*EXERCISE INPUT*:
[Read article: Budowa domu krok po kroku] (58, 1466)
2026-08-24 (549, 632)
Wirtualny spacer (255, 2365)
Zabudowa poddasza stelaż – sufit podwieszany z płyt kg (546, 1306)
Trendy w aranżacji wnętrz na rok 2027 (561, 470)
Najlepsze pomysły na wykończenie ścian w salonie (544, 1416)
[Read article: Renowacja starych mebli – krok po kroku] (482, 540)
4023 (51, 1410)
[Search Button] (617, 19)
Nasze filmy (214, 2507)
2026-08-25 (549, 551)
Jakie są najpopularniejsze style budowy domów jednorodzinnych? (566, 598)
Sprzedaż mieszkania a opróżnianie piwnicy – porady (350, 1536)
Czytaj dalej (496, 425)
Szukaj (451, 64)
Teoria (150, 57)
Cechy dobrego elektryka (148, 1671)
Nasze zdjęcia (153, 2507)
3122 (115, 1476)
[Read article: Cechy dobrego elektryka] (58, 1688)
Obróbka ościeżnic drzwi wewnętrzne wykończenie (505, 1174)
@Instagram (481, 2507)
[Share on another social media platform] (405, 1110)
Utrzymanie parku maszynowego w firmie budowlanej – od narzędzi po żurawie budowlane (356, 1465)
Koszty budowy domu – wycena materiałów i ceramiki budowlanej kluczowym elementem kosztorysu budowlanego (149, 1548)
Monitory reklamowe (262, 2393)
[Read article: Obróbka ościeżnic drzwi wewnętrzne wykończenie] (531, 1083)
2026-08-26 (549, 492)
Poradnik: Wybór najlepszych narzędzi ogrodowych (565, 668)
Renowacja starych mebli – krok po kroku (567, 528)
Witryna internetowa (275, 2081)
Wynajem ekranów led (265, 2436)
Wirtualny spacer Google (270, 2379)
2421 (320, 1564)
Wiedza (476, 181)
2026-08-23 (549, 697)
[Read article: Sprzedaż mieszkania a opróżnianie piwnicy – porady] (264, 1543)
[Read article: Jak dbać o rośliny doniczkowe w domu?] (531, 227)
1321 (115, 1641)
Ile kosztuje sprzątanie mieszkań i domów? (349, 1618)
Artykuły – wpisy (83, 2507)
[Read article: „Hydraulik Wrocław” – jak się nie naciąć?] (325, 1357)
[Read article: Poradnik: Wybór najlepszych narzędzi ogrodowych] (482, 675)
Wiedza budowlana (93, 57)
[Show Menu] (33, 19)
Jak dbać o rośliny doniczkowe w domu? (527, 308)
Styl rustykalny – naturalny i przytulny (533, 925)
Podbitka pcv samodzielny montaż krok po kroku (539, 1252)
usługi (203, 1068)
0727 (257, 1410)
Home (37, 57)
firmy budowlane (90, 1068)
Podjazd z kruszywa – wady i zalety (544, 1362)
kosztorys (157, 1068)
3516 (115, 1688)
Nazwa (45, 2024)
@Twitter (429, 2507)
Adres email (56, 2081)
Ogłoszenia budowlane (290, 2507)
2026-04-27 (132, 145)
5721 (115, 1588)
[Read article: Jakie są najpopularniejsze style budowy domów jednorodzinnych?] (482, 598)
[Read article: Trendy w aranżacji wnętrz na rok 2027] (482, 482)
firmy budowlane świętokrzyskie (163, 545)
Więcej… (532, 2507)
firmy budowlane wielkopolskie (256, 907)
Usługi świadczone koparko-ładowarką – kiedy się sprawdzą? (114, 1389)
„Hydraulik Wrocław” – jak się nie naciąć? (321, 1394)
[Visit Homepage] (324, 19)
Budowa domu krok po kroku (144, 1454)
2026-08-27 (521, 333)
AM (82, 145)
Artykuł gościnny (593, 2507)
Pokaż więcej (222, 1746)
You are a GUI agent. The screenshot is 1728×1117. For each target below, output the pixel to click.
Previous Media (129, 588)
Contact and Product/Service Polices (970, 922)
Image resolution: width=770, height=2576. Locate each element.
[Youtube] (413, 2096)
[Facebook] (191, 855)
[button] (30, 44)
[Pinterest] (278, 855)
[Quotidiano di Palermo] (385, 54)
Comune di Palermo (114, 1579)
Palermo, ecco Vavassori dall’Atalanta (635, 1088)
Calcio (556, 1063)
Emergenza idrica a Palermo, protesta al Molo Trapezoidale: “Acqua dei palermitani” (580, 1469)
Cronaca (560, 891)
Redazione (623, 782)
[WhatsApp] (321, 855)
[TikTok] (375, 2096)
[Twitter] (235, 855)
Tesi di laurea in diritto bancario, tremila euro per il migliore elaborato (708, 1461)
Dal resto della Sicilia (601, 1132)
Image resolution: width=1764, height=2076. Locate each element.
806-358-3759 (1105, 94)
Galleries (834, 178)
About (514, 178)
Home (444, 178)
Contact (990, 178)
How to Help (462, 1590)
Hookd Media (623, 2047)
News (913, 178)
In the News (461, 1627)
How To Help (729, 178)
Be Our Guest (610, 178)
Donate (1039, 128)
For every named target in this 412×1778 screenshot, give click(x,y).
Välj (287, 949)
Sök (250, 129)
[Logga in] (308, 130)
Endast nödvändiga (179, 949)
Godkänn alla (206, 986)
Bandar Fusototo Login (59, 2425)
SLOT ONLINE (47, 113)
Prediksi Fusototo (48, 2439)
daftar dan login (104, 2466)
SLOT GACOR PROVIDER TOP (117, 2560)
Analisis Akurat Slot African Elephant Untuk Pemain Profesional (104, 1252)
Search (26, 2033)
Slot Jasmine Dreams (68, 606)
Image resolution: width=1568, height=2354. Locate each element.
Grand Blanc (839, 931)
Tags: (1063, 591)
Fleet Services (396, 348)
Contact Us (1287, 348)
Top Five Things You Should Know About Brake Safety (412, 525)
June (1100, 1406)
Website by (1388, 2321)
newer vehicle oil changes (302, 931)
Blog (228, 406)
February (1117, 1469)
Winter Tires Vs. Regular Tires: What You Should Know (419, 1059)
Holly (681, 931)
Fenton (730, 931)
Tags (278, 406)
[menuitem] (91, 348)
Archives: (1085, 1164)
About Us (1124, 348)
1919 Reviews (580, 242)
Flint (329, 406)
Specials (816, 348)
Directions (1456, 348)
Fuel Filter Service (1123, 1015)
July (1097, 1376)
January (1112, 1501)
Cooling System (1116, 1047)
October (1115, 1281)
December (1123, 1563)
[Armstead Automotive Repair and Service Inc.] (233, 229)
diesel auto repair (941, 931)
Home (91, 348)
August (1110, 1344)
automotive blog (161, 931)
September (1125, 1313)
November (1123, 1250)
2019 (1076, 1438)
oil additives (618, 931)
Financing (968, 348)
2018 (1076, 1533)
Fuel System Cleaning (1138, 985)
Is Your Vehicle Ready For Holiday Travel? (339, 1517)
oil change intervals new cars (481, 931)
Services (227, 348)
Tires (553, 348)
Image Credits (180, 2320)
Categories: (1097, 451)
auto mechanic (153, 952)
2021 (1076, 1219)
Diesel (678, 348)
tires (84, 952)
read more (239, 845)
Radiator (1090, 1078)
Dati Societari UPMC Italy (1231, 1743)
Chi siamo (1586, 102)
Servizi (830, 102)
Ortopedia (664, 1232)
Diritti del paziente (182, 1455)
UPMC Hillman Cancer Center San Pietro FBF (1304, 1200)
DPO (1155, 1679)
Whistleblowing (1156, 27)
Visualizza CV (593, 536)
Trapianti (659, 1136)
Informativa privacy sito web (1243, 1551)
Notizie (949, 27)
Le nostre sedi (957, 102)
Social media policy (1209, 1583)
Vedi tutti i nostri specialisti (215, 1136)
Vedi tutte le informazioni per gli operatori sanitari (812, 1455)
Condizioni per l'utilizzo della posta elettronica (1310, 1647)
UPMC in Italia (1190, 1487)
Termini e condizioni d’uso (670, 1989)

*YOUR GOAL*: Search the data for the string "drzwi" and copy out every line where it is found.

*WRITTEN RESPONSE*:
Obróbka ościeżnic drzwi wewnętrzne wykończenie (505, 1174)
[Read article: Obróbka ościeżnic drzwi wewnętrzne wykończenie] (531, 1083)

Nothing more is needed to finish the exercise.